■ Bloc de texte:
Quelques minutes, après, arrive le directeur régional de la protection civile du District de Bamako, le colonel Adama Diatigui Diarra. Il veut, par lui-même, constater le travail de ses agents. Le colonel Diarra nous signale qu’il y a eu seulement des cas de malaises. « Je suis en train de faire le point de la situation avec mes éléments. A part des malaises, pas de cas grave », note-t-il.
Des médecins civils épaulent la protection civile lors de ces manifestations du M5-RFP. Ils portent des badges avec mention «Santé : M5-RFP». Le Dr Koita, en conversation sur la situation avec le colonel Adama Diatigui Diarra, confirme les propos des responsables de la protection civile. « Comparativement aux autres jours, aujourd’hui, il y a eu peu d’interventions », relève-t-il, ajoutant qu’ils opèrent en appui aux agents déployés par la protection civile sur d’éventuels malaises de type hypoglycémie, pertes de connaissance ou vertiges sous l’effet de la chaleur. « Il pleut, depuis ce matin, c’est pourquoi le taux d’intervention n’a pas connu de hausse », explique-t-il. Tout d’un coup, avant la fin de notre entretien, un agent de la sécurité fait signe au Dr Koita pour secourir un de leur qui ne peut plus se tenir sur ses pieds.
ATMOSPHERE…Les manifestants sont de tous âges. Des vuvuzelas agressent les tympans. Des militants de partis politiques et autres regroupements ou associations composant le M5-RFP se distinguent à travers leurs habillements. Certains jeunes portent un t-shirt rouge. Des femmes se singularisent avec leur foulard rouge, tenant en main des balaies et autres ustensiles de cuisine. Des groupes de femmes en burka, foulard rouge, sont aussi de la partie. « J’ai toujours participé aux manifestations initiées par l’Imam Dicko. Nous protestons contre la mauvaise gouvernance », déclare une femme, en accoutrement de sunnite.

■ Données sources:

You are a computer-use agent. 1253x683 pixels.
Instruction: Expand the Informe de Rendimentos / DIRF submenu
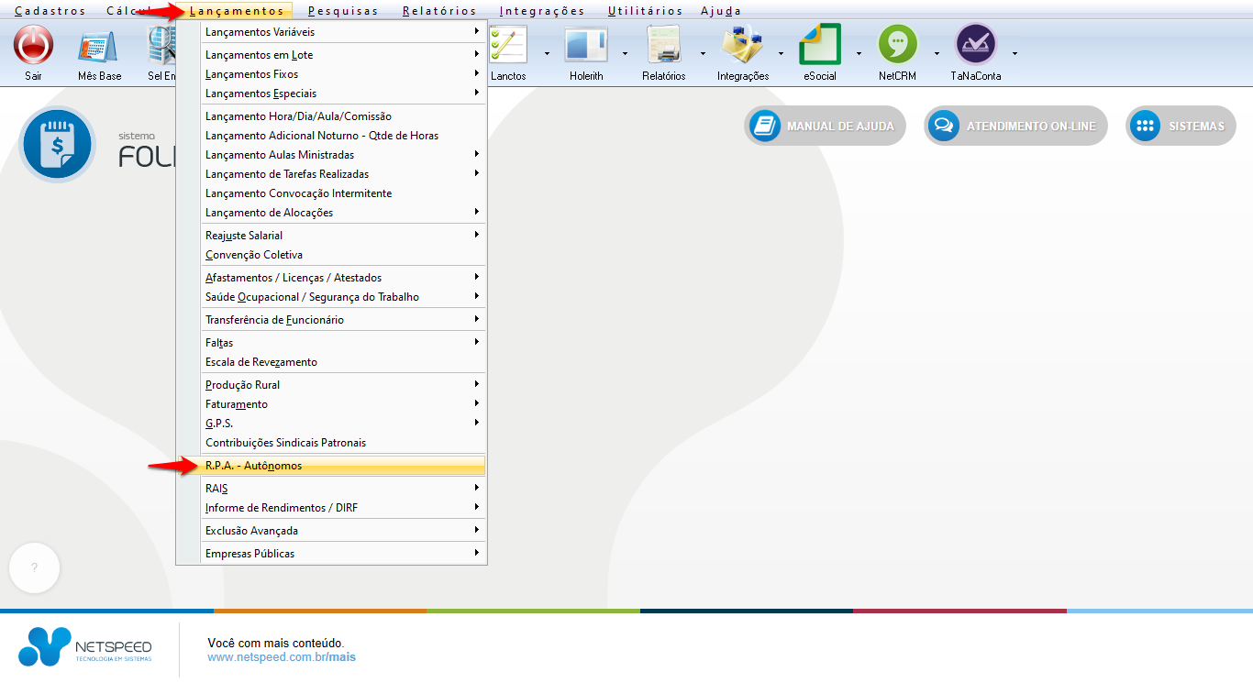click(341, 508)
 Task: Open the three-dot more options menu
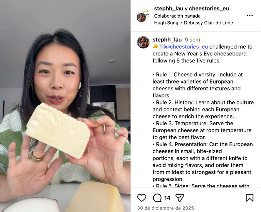pyautogui.click(x=250, y=15)
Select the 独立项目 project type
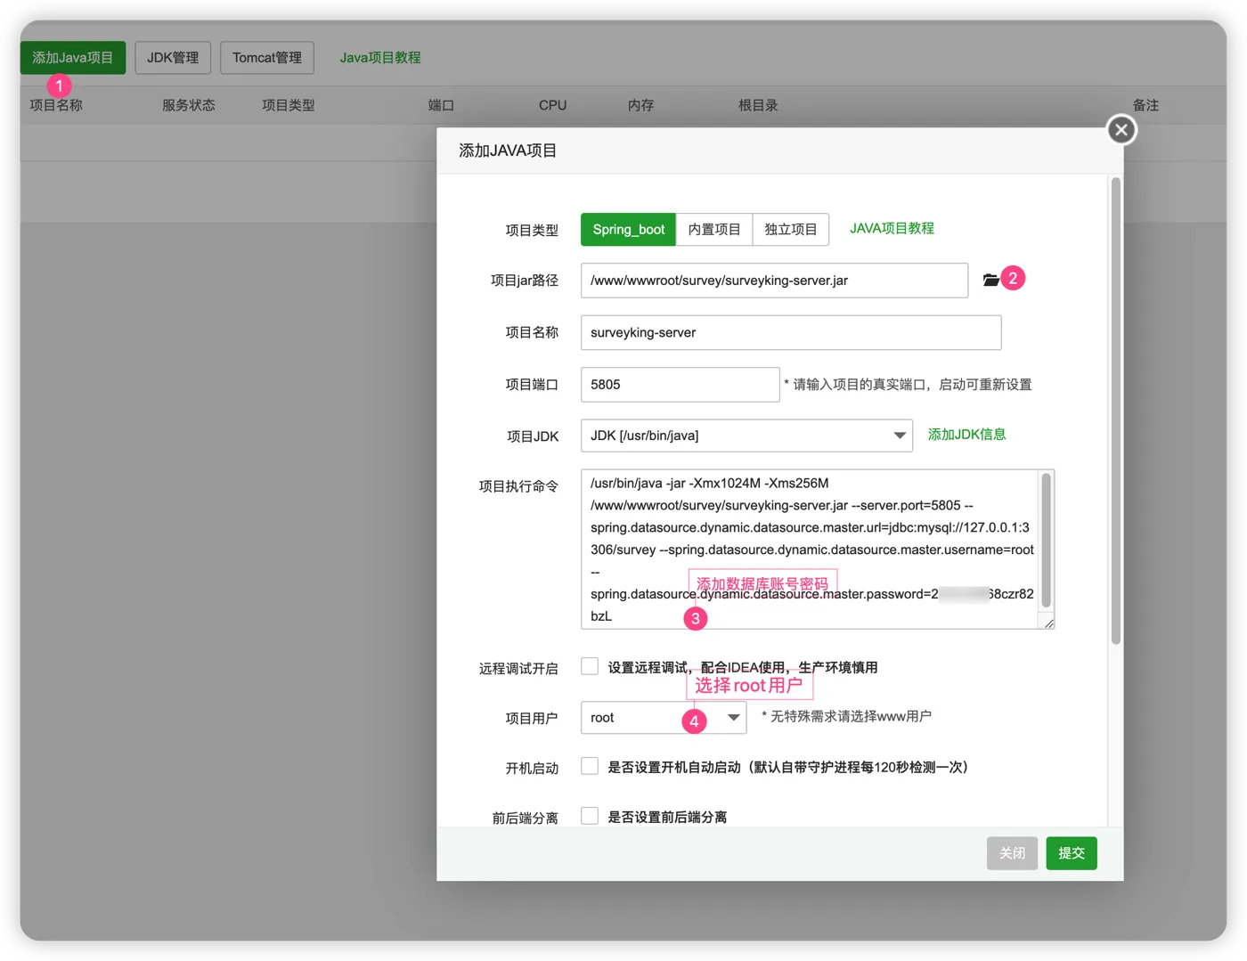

■ Consigne: Réécrivez, s'il vous plaît, le passage du texte sur la manifestation du M5-RFP qui commence à « ATMOSPHERE…Les manifestants sont » et se termine à « accoutrement de sunnite. », en remplaçant « vuvuzelas » par « trompettes ».

■ Résultat obtenu:
ATMOSPHERE…Les manifestants sont de tous âges. Des trompettes agressent les tympans. Des militants de partis politiques et autres regroupements ou associations composant le M5-RFP se distinguent à travers leurs habillements. Certains jeunes portent un t-shirt rouge. Des femmes se singularisent avec leur foulard rouge, tenant en main des balaies et autres ustensiles de cuisine. Des groupes de femmes en burka, foulard rouge, sont aussi de la partie. « J’ai toujours participé aux manifestations initiées par l’Imam Dicko. Nous protestons contre la mauvaise gouvernance », déclare une femme, en accoutrement de sunnite.